Re: xenophobia, it's not precisely that, as I'm not suggesting a date-joined-cutoff, just that it takes a long time for HN to be convinced you should contribute, rather than just learn.
"... In my opinion, a low UID filter on slashdot would be far more effective than the mod/meta-mod/complain about mods and meta-mods response this system created. ..."
/. 2774/4UID user here, seniority doesn't necessarily correlate with quality as high performance users are a subset of early adopters just as they are with later adopters.
I mostly agree. It reminds me of stop-and-copy GC: you have a root set (very old accounts, or maybe current moderators) and you see what you can reach from it (the accounts the root set consistently upvotes), and you chuck everything else periodically.
What it means for an account to be GC'ed is up for experimentation, but a reasonable default might be that it doesn't get any voting or submission rights. Arguably it's a bigger problem that stupid comments get upvoted than that stupid comments exist at all.
If there's no shortage of moderators, then have them moderate according to HN's missions and objectives like those in a startup does.
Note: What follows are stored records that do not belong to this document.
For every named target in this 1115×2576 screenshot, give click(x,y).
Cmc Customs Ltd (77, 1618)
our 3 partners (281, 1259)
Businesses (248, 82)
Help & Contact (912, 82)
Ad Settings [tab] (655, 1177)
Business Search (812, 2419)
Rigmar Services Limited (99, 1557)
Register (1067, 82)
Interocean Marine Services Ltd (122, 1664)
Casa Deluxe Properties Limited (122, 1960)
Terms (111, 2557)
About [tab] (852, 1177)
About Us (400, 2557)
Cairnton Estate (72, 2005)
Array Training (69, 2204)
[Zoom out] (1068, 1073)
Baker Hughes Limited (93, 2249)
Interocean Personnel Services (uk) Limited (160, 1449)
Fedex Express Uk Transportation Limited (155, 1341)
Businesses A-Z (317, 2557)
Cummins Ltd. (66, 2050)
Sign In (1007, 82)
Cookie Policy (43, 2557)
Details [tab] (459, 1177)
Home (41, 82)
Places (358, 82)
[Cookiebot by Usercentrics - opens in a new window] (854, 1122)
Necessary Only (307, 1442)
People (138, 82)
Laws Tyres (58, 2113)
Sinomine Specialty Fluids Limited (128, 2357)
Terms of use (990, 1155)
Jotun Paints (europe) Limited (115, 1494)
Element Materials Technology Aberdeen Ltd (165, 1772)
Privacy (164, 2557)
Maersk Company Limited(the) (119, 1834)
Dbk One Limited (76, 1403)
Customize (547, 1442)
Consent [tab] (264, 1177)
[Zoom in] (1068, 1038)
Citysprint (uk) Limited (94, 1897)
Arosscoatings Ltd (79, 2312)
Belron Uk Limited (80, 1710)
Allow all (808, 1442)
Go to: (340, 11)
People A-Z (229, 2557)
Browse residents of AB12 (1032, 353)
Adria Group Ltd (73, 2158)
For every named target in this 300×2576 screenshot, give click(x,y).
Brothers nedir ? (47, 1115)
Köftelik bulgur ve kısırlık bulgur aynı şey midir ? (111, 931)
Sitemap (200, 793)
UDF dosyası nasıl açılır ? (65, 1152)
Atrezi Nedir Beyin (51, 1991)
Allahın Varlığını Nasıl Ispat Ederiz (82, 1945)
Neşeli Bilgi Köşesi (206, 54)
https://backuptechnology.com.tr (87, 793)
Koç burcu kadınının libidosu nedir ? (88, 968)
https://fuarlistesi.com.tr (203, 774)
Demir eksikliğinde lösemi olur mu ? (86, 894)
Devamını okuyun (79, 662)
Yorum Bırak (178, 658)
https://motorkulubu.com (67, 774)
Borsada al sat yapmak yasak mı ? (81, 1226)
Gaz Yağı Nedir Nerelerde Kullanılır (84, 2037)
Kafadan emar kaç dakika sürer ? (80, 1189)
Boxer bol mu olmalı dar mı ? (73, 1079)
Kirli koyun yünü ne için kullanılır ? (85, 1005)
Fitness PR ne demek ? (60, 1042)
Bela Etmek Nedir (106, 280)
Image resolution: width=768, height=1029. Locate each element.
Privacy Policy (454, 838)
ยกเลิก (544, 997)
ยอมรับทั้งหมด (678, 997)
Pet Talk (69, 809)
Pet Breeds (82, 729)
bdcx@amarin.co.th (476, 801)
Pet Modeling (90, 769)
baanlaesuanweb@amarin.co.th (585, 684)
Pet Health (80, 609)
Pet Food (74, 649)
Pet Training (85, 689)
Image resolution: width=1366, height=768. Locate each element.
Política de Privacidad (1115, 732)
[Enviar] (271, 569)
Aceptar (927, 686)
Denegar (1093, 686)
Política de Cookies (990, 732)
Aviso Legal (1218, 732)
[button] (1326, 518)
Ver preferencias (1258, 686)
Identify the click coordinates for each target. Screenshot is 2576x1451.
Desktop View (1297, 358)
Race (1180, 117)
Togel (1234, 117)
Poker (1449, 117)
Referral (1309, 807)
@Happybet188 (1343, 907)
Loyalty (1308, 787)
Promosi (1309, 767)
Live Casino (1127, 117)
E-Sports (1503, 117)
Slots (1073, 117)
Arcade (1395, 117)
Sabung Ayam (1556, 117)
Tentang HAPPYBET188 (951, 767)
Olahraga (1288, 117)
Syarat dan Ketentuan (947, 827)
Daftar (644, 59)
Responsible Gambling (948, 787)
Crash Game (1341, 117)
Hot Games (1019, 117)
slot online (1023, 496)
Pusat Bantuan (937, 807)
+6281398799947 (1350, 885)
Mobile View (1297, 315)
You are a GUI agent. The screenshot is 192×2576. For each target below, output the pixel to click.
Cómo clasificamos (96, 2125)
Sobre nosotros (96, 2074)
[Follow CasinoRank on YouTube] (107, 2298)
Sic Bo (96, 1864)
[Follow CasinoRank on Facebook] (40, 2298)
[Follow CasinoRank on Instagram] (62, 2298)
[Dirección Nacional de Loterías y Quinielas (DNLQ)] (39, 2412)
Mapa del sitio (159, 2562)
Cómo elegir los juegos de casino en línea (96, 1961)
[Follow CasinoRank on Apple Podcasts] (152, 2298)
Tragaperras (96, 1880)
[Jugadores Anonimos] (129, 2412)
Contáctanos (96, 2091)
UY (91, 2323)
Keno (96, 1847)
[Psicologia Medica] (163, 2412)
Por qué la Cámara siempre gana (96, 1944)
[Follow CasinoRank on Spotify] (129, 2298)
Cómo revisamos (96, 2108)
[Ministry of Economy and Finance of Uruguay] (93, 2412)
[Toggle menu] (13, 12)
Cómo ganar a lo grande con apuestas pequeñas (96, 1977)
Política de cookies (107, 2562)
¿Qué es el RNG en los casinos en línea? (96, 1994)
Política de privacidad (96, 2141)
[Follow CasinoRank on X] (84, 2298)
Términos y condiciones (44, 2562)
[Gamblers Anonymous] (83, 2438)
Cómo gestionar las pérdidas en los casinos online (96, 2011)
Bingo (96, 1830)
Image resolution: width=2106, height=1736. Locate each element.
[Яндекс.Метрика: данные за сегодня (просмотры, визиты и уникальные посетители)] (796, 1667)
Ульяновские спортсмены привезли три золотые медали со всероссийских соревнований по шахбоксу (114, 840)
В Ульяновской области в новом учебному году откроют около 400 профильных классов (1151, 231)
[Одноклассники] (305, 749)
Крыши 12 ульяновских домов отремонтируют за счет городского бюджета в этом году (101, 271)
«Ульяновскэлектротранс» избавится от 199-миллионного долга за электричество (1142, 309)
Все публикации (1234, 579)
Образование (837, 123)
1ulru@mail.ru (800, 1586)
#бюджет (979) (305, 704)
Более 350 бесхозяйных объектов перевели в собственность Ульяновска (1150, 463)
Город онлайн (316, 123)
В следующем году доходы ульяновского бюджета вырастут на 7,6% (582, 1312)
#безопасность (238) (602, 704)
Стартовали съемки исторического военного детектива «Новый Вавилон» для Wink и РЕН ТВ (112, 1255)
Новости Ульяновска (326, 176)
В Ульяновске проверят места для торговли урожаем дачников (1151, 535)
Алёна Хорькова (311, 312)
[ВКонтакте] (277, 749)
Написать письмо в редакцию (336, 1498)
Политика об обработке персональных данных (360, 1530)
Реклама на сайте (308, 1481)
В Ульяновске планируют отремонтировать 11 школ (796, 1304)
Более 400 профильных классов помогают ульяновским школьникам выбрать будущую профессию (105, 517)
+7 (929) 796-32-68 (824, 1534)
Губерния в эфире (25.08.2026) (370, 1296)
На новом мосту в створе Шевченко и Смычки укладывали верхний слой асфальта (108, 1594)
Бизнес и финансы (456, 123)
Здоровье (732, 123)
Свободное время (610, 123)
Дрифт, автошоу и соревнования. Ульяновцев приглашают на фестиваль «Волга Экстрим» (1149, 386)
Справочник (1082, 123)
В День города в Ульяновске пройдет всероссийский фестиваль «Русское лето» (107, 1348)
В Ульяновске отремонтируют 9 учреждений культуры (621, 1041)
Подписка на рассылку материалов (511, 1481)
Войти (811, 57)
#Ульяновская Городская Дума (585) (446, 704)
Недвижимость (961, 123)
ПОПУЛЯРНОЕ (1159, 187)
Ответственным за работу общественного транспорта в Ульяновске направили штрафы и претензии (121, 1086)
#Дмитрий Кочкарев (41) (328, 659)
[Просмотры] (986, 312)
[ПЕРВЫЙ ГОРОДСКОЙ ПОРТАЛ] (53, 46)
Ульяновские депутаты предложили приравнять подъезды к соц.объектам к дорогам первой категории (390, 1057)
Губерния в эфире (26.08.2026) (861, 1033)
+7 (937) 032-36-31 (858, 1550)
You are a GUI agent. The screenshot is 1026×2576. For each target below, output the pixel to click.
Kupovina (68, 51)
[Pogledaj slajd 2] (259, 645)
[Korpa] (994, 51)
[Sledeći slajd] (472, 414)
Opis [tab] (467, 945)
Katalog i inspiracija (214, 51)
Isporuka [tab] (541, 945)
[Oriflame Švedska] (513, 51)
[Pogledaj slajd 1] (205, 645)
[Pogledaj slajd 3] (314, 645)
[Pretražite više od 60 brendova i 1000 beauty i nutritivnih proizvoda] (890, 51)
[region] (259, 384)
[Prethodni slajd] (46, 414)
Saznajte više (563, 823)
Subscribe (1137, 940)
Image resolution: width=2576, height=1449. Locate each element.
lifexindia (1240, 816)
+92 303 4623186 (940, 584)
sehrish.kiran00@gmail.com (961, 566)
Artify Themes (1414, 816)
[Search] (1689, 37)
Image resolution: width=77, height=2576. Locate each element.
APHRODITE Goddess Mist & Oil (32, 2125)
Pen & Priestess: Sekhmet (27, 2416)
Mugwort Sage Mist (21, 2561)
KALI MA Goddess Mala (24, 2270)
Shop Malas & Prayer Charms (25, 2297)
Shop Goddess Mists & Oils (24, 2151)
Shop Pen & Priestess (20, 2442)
This includes penalising comments that go against HN. If you're worried about the possible risks and outrage, then the alternative is to die slowly.
I like that idea. Penalize submissions (hype,linkbait,fud) that go against HN's mission with 20pts and bad comments with 10, 20 or even 50pts for spam.
Or something like that, if you get to negative score, you can't vote anymore until you go back to positive with nice comments and good submissions.
WP's a great example ... it's years since I've seen that site but as forums went it was and prob still is light years ahead of anything else that was around including the harsh but transparent moderation.
Depending on how much you trust them, they could liberally delete comments, or knock them way down in their weighing. Of course, you run the risk of pissing people off.
Concurrently, you could use the votes (esp negative) of the users tracked and identified as described above as notifiers to the moderators. That way you leverage more volunteers, but with less power (and they wouldn't know they had it, either).
Maybe have them
- delete posts that are meaningless (memes, 'me too', 'you suck', etc - aggressive post removal may 'feel' like censorship but I think it would be great, even if only to keep threads small
- move 'meta' posts into a separate thread (each article would have two threads - the 'regular' comments, and the 'meta' or 'off topic' section
- temp- or permaban accounts that post many comments that have to be deleted
- more controversial - investigate algorithmically found voting patterns, e.g. the same accounts always upvoting comments by the same user(s)?
Combined with a 'you get two posts for each post that scores +2 or higher, or 1 post every 3 days' to limit the amount of posts and incentivize people to may high quality posts (or at least posts that they think will score well).